▸ **Record excerpts**:
%%

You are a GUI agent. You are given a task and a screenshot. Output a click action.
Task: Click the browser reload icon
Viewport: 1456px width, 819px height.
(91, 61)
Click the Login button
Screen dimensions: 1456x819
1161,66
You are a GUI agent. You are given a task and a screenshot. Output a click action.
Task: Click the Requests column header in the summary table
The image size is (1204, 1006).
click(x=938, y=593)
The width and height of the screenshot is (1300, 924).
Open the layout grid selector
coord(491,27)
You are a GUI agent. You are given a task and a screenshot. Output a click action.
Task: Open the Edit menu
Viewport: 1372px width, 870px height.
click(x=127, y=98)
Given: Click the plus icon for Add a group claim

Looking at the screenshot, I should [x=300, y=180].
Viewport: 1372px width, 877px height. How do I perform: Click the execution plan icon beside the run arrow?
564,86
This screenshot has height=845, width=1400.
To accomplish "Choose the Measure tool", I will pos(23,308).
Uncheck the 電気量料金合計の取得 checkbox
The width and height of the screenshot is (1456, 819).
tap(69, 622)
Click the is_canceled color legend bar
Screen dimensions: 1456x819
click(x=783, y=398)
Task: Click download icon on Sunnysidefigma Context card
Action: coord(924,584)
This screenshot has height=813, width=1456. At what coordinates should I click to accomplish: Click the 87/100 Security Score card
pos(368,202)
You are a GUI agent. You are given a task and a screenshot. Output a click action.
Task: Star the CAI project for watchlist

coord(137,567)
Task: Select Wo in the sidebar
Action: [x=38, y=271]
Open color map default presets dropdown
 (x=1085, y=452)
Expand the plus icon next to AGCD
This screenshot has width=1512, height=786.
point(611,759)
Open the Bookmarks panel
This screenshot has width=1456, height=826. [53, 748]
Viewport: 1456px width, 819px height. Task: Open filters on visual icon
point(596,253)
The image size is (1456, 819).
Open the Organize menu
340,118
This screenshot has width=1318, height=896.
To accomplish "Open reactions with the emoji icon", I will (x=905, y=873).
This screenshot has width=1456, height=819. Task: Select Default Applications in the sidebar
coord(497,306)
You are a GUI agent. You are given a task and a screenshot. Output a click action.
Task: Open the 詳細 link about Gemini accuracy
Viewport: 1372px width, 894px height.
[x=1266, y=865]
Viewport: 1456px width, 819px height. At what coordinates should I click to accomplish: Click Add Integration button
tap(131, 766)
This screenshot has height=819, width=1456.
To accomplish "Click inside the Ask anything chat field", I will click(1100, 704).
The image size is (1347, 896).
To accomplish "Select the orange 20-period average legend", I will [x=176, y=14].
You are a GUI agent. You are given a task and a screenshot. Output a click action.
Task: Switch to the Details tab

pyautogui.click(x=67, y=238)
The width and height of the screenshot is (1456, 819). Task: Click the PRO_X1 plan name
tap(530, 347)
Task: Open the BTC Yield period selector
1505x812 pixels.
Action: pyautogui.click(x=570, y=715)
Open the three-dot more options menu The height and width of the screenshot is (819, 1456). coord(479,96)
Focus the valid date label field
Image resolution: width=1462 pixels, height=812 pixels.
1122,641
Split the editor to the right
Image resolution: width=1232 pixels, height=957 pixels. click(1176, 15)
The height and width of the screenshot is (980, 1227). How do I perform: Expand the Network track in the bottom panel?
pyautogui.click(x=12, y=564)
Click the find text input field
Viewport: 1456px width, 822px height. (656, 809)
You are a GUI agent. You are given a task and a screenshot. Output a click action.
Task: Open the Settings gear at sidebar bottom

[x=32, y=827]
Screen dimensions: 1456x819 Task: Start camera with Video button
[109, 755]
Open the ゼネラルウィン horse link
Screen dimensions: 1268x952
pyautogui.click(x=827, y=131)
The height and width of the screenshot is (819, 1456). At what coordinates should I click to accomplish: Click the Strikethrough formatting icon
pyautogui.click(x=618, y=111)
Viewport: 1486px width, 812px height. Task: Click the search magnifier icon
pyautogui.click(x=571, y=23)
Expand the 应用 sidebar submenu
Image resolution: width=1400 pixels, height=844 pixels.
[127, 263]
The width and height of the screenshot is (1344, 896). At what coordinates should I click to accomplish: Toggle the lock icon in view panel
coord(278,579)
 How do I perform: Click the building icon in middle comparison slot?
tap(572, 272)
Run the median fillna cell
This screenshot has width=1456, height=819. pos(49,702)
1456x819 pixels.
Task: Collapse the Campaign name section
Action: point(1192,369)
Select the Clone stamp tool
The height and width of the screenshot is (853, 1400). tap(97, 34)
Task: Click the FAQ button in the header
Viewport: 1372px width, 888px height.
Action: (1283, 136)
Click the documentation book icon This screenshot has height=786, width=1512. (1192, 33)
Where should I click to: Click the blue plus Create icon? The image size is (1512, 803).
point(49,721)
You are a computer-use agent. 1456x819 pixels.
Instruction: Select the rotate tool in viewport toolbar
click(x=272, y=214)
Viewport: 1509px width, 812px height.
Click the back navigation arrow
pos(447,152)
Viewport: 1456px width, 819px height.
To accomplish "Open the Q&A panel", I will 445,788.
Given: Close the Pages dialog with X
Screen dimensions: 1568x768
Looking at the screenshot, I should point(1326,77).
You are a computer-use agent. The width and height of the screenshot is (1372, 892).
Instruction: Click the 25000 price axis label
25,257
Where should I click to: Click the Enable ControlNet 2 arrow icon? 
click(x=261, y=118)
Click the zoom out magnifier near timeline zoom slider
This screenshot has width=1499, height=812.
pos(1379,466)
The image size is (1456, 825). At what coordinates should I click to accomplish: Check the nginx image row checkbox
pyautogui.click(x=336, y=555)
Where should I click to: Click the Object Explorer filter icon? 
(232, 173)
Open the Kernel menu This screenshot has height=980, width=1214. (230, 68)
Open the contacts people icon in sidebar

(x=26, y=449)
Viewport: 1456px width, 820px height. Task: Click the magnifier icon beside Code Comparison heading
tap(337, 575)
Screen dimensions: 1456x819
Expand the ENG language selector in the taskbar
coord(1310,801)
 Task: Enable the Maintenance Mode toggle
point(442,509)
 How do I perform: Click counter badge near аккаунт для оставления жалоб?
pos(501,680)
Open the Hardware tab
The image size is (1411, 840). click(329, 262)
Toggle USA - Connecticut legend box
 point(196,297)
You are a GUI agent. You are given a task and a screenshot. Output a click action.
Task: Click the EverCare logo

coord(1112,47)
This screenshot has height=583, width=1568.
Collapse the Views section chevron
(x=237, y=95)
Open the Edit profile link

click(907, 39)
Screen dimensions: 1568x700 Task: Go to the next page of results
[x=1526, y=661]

%%

▸ **Task item**: Could you copy every record above exactly as it stands?

▸ **Problem solution**:
You are a GUI agent. You are given a task and a screenshot. Output a click action.
Task: Click the browser reload icon
Viewport: 1456px width, 819px height.
(91, 61)
Click the Login button
Screen dimensions: 1456x819
1161,66
You are a GUI agent. You are given a task and a screenshot. Output a click action.
Task: Click the Requests column header in the summary table
The image size is (1204, 1006).
click(x=938, y=593)
The width and height of the screenshot is (1300, 924).
Open the layout grid selector
coord(491,27)
You are a GUI agent. You are given a task and a screenshot. Output a click action.
Task: Open the Edit menu
Viewport: 1372px width, 870px height.
click(x=127, y=98)
Given: Click the plus icon for Add a group claim

Looking at the screenshot, I should [x=300, y=180].
Viewport: 1372px width, 877px height. How do I perform: Click the execution plan icon beside the run arrow?
564,86
This screenshot has height=845, width=1400.
To accomplish "Choose the Measure tool", I will pos(23,308).
Uncheck the 電気量料金合計の取得 checkbox
The width and height of the screenshot is (1456, 819).
tap(69, 622)
Click the is_canceled color legend bar
Screen dimensions: 1456x819
click(x=783, y=398)
Task: Click download icon on Sunnysidefigma Context card
Action: coord(924,584)
This screenshot has height=813, width=1456. At what coordinates should I click to accomplish: Click the 87/100 Security Score card
pos(368,202)
You are a GUI agent. You are given a task and a screenshot. Output a click action.
Task: Star the CAI project for watchlist

coord(137,567)
Task: Select Wo in the sidebar
Action: [x=38, y=271]
Open color map default presets dropdown
 (x=1085, y=452)
Expand the plus icon next to AGCD
This screenshot has width=1512, height=786.
point(611,759)
Open the Bookmarks panel
This screenshot has width=1456, height=826. [53, 748]
Viewport: 1456px width, 819px height. Task: Open filters on visual icon
point(596,253)
The image size is (1456, 819).
Open the Organize menu
340,118
This screenshot has width=1318, height=896.
To accomplish "Open reactions with the emoji icon", I will (x=905, y=873).
This screenshot has width=1456, height=819. Task: Select Default Applications in the sidebar
coord(497,306)
You are a GUI agent. You are given a task and a screenshot. Output a click action.
Task: Open the 詳細 link about Gemini accuracy
Viewport: 1372px width, 894px height.
[x=1266, y=865]
Viewport: 1456px width, 819px height. At what coordinates should I click to accomplish: Click Add Integration button
tap(131, 766)
This screenshot has height=819, width=1456.
To accomplish "Click inside the Ask anything chat field", I will click(1100, 704).
The image size is (1347, 896).
To accomplish "Select the orange 20-period average legend", I will [x=176, y=14].
You are a GUI agent. You are given a task and a screenshot. Output a click action.
Task: Switch to the Details tab

pyautogui.click(x=67, y=238)
The width and height of the screenshot is (1456, 819). Task: Click the PRO_X1 plan name
tap(530, 347)
Task: Open the BTC Yield period selector
1505x812 pixels.
Action: pyautogui.click(x=570, y=715)
Open the three-dot more options menu The height and width of the screenshot is (819, 1456). coord(479,96)
Focus the valid date label field
Image resolution: width=1462 pixels, height=812 pixels.
1122,641
Split the editor to the right
Image resolution: width=1232 pixels, height=957 pixels. click(1176, 15)
The height and width of the screenshot is (980, 1227). How do I perform: Expand the Network track in the bottom panel?
pyautogui.click(x=12, y=564)
Click the find text input field
Viewport: 1456px width, 822px height. (656, 809)
You are a GUI agent. You are given a task and a screenshot. Output a click action.
Task: Open the Settings gear at sidebar bottom

[x=32, y=827]
Screen dimensions: 1456x819 Task: Start camera with Video button
[109, 755]
Open the ゼネラルウィン horse link
Screen dimensions: 1268x952
pyautogui.click(x=827, y=131)
The height and width of the screenshot is (819, 1456). At what coordinates should I click to accomplish: Click the Strikethrough formatting icon
pyautogui.click(x=618, y=111)
Viewport: 1486px width, 812px height. Task: Click the search magnifier icon
pyautogui.click(x=571, y=23)
Expand the 应用 sidebar submenu
Image resolution: width=1400 pixels, height=844 pixels.
[127, 263]
The width and height of the screenshot is (1344, 896). At what coordinates should I click to accomplish: Toggle the lock icon in view panel
coord(278,579)
 How do I perform: Click the building icon in middle comparison slot?
tap(572, 272)
Run the median fillna cell
This screenshot has width=1456, height=819. pos(49,702)
1456x819 pixels.
Task: Collapse the Campaign name section
Action: point(1192,369)
Select the Clone stamp tool
The height and width of the screenshot is (853, 1400). tap(97, 34)
Task: Click the FAQ button in the header
Viewport: 1372px width, 888px height.
Action: (1283, 136)
Click the documentation book icon This screenshot has height=786, width=1512. (1192, 33)
Where should I click to: Click the blue plus Create icon? The image size is (1512, 803).
point(49,721)
You are a computer-use agent. 1456x819 pixels.
Instruction: Select the rotate tool in viewport toolbar
click(x=272, y=214)
Viewport: 1509px width, 812px height.
Click the back navigation arrow
pos(447,152)
Viewport: 1456px width, 819px height.
To accomplish "Open the Q&A panel", I will 445,788.
Given: Close the Pages dialog with X
Screen dimensions: 1568x768
Looking at the screenshot, I should point(1326,77).
You are a computer-use agent. The width and height of the screenshot is (1372, 892).
Instruction: Click the 25000 price axis label
25,257
Where should I click to: Click the Enable ControlNet 2 arrow icon? 
click(x=261, y=118)
Click the zoom out magnifier near timeline zoom slider
This screenshot has width=1499, height=812.
pos(1379,466)
The image size is (1456, 825). At what coordinates should I click to accomplish: Check the nginx image row checkbox
pyautogui.click(x=336, y=555)
Where should I click to: Click the Object Explorer filter icon? 
(232, 173)
Open the Kernel menu This screenshot has height=980, width=1214. (230, 68)
Open the contacts people icon in sidebar

(x=26, y=449)
Viewport: 1456px width, 820px height. Task: Click the magnifier icon beside Code Comparison heading
tap(337, 575)
Screen dimensions: 1456x819
Expand the ENG language selector in the taskbar
coord(1310,801)
 Task: Enable the Maintenance Mode toggle
point(442,509)
 How do I perform: Click counter badge near аккаунт для оставления жалоб?
pos(501,680)
Open the Hardware tab
The image size is (1411, 840). click(329, 262)
Toggle USA - Connecticut legend box
 point(196,297)
You are a GUI agent. You are given a task and a screenshot. Output a click action.
Task: Click the EverCare logo

coord(1112,47)
This screenshot has height=583, width=1568.
Collapse the Views section chevron
(x=237, y=95)
Open the Edit profile link

click(907, 39)
Screen dimensions: 1568x700 Task: Go to the next page of results
[x=1526, y=661]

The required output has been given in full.